According to Cisco Talos Intelligence, there is a website that is capitalising on a flaw in legacy iOS to trick iPhone users. The website, named Checkrain, promises to help users leverage the Checkm8 vulnerability to jailbreak their iPhone. However, instead of jailbreaking a device, Checkrain prompts users to download a malicious profile that cybercriminals then use to conduct click fraud.
How the fake campaign works
The attackers being tracked by Cisco Talos preys on users searching for the legitimate Checkrain project. The fake site tries to appear legitimate by claiming to work with jailbreaking researchers such as CoolStar and Google Project Zero’s Ian Beer, but contains several giveaways indicating it’s fake – including the mention of the A13 chipset.
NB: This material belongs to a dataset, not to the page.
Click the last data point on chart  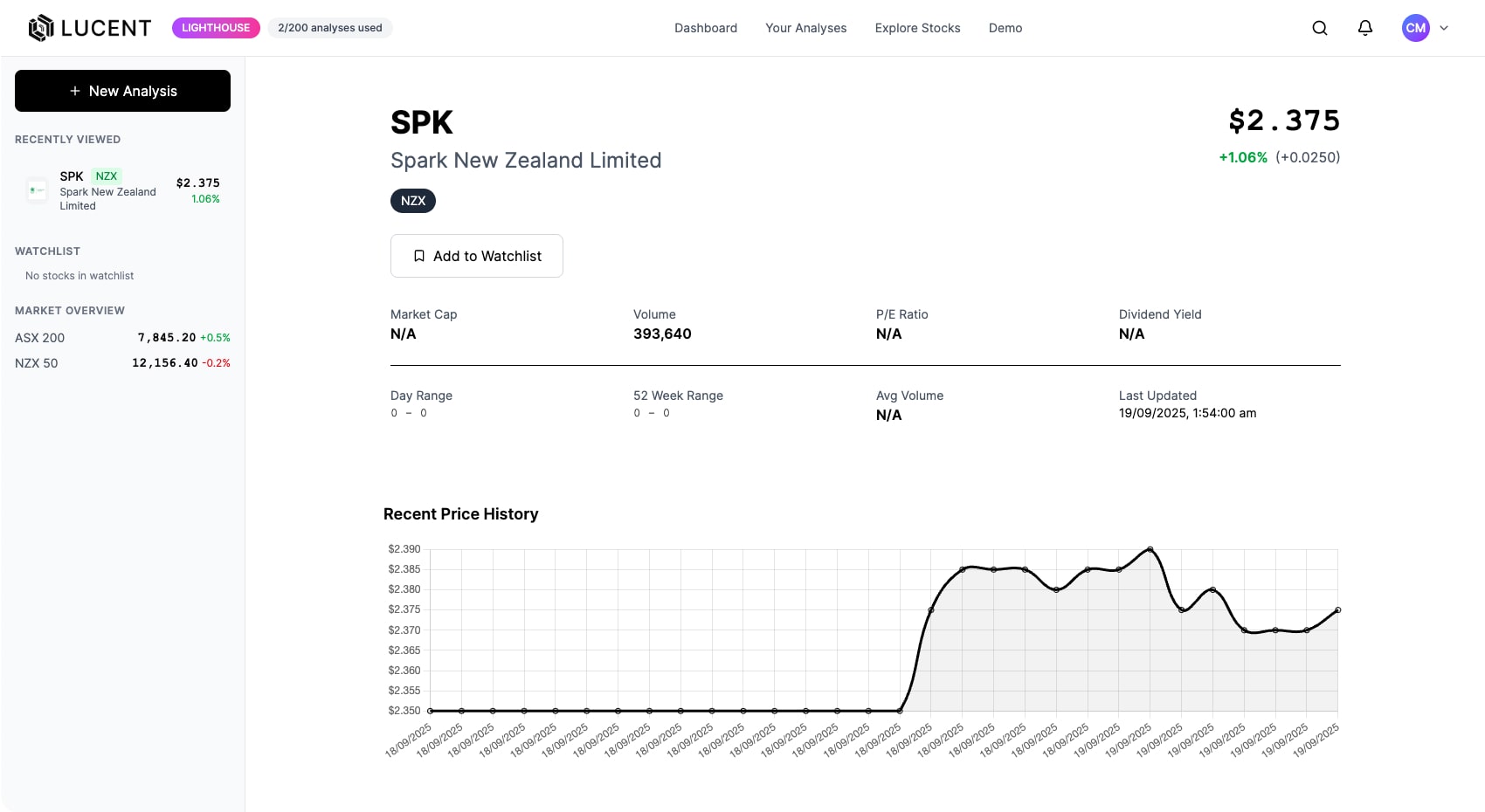tap(1337, 610)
Only iOS devices running on the A5 to A11 chipsets are vulnerable to Checkm8. Further, the site suggests that the Checkrain jailbreak can be installed without a PC, when in reality the Checkm8 exploit requires the iOS device to be in DFU mode. Finally, Cisco Talos points out that the actual site doesn’t have an SSL certificate, while the fake site uses an SSL certificate from LetsEncrypt.
Any user visiting the fake website is asked to install a «mobileconfig» profile on their iOS device. Once installed, a Checkrain icon appears on the user’s springboard. The icon, however, is a bookmark allowing users to click on the jailbreak app and prepare the fake jailbreak. At the end of the process, users will notice multiple redirects occurring on their device. «This ultimately occurs in click-fraud, resulting in multiple verification chains and then finishing on an iOS game install, with in-app purchases available», the researchers from Cisco Talos explain.
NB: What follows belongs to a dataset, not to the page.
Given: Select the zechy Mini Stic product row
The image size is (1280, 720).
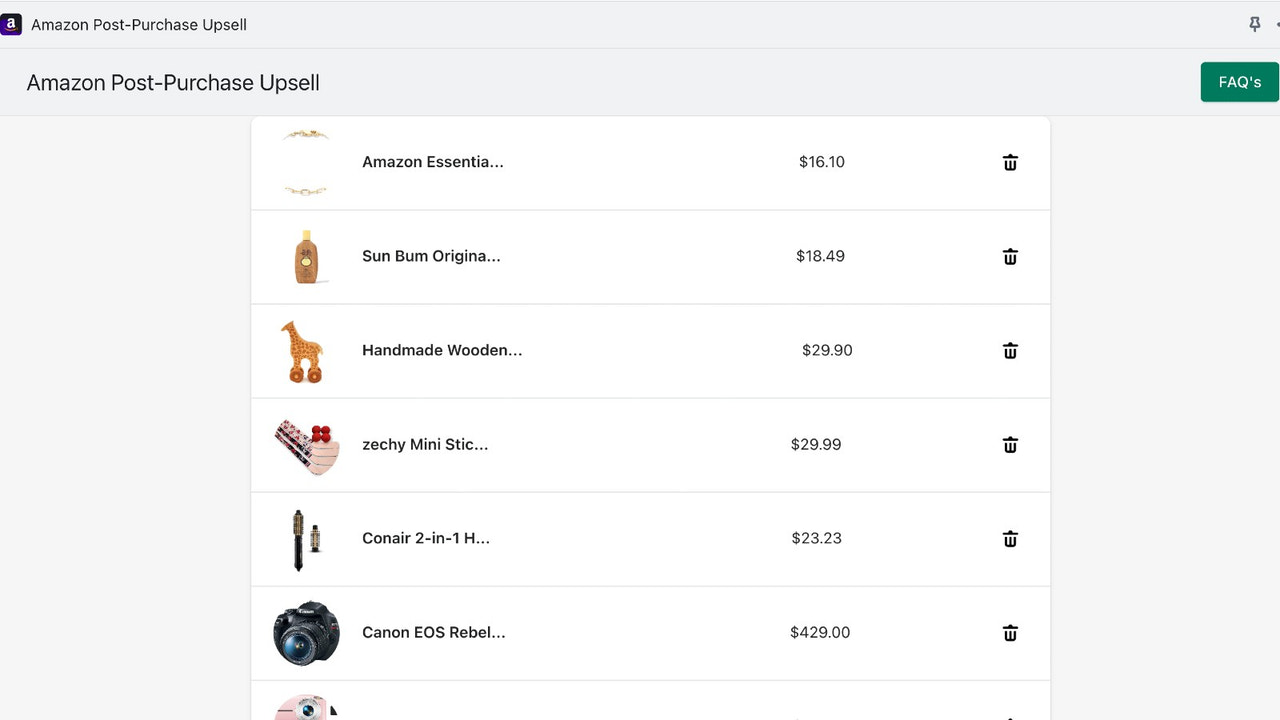Looking at the screenshot, I should click(425, 444).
Cisco Talos found that most victims of the fake site are based in the US, the UK, France, Vietnam, Australia, Canada, Turkey, the Netherlands and Italy.
Jailbreaking is a major security risk
The fake Checkrain site simply leads to click fraud, but Cisco Talos points out that the same technique could be used for more malicious and critical actions. Instead of a web clip profile, the attackers could implant their own MDM enrolment.
Jailbreaking is used legitimately by researchers and users, but it can leave your phone and data open to attack. An attacker could jailbreak a device for malicious purposes, eventually obtaining full control of the device.